(LISTED RECORDS begins)

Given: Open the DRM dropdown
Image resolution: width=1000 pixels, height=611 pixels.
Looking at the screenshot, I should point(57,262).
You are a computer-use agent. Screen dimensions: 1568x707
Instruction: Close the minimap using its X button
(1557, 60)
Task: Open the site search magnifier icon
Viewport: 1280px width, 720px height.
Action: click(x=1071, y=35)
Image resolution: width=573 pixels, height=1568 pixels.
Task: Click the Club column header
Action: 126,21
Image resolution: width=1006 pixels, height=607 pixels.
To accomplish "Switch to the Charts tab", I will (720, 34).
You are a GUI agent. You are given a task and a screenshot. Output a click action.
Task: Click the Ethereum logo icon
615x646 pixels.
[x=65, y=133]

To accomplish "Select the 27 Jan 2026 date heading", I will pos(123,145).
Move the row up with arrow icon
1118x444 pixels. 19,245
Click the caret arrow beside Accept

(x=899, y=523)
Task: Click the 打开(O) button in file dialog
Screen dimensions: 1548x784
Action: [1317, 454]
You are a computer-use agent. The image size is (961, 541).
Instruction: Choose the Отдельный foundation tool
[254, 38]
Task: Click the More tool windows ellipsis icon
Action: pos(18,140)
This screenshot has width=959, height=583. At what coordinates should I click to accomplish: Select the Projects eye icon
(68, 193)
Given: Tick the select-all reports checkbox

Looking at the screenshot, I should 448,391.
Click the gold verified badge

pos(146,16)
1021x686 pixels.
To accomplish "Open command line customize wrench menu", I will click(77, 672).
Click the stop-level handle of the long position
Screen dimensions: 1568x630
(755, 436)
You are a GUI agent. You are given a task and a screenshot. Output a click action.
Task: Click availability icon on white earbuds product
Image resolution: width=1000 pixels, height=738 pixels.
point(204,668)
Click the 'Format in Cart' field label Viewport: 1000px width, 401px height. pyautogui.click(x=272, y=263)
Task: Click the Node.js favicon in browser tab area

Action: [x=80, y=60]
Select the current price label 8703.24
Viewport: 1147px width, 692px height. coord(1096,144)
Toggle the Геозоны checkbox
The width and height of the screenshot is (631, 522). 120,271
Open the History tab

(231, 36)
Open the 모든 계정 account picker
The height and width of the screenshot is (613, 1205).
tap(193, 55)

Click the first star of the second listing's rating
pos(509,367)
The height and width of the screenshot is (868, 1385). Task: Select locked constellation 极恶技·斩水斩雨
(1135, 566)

(LISTED RECORDS ends)

▸ TASK STATEMENT
The answer consists of the lines above that include the word "computer", each copied exactly.

▸ RESPONSE BELOW
You are a computer-use agent. Screen dimensions: 1568x707
You are a computer-use agent. The image size is (961, 541).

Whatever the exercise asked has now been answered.